Specifically, how does the work grow when we add more rows or features?
Analyze the time complexity of the following code snippet.
import numpy as np
def linear_regression(X, y):
X_b = np.c_[np.ones((len(X), 1)), X] # add bias term
theta_best = np.linalg.inv(X_b.T.dot(X_b)).dot(X_b.T).dot(y)
return theta_best
This code fits a linear regression model by calculating the best parameters using the normal equation.
Identify the loops, recursion, array traversals that repeat.
- Primary operation: Matrix multiplication and matrix inversion.
- How many times: These operations happen once but involve all data points and features.
As the number of data points (rows) and features (columns) grow, the matrix operations take more time.

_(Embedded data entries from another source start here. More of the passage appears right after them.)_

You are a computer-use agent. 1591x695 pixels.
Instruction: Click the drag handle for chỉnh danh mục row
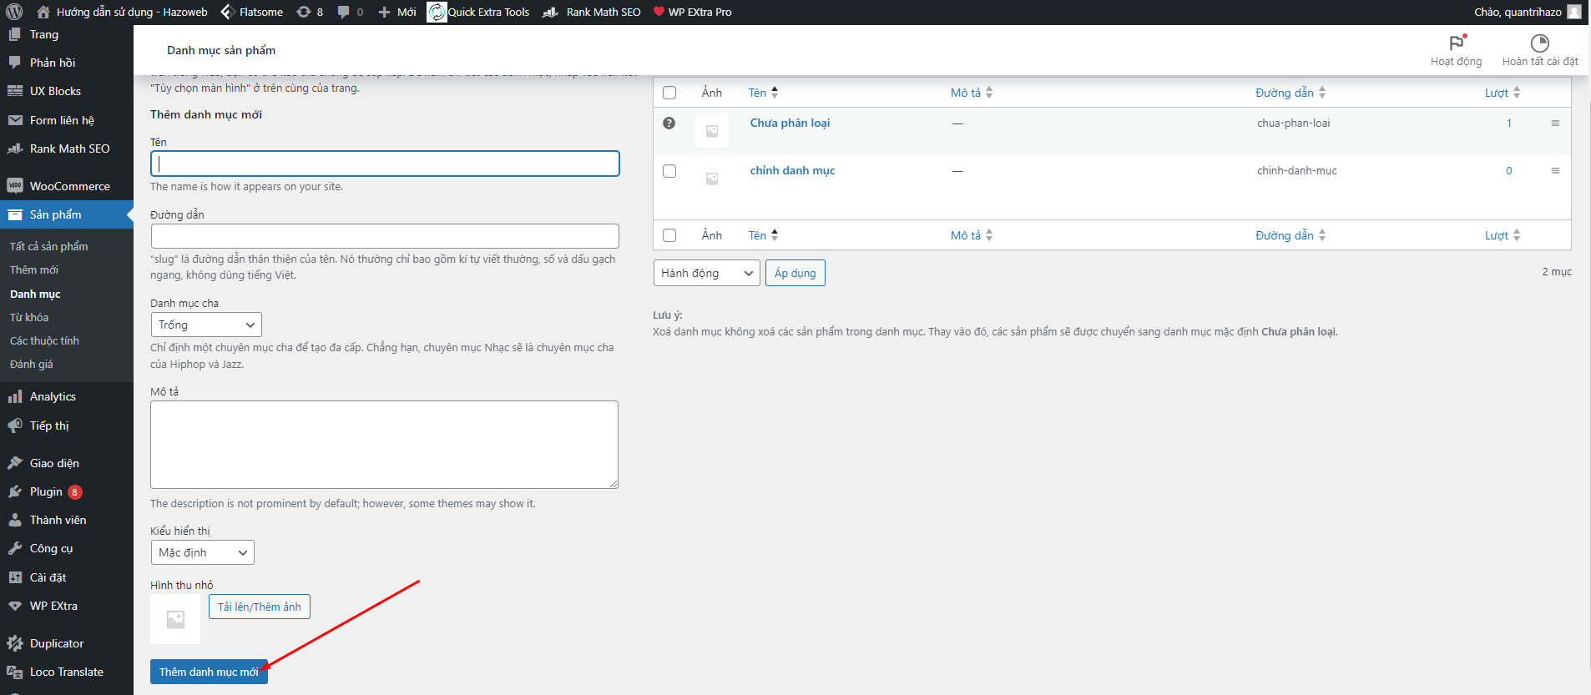[1555, 170]
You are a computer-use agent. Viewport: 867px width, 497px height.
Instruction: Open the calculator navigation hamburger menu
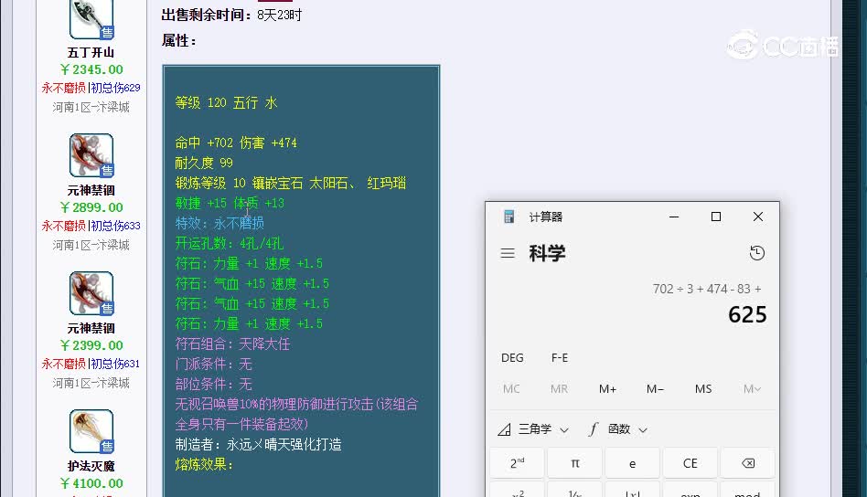pos(508,254)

| Input Size (n rows, d features) | Approx. Operations |
|---|---|
| 10 rows, 2 features | Few hundred operations |
| 100 rows, 5 features | Thousands of operations |
| 1000 rows, 10 features | Hundreds of thousands of operations |
Pattern observation: The time grows quickly with the number of features due to matrix inversion, and also grows with rows due to matrix multiplication.
Time Complexity: O(n d^2 + d^3)
This means the time grows roughly with the number of data points times the square of features, plus the cube of features for inversion.
[X] Wrong: "The time depends only on the number of data points (rows)."
[OK] Correct: The number of features (columns) also greatly affects time because matrix inversion depends on features, not just rows.
Understanding how data size affects linear regression helps you explain model training time clearly and shows you know what happens behind the scenes.
"What if we used gradient descent instead of the normal equation? How would the time complexity change?"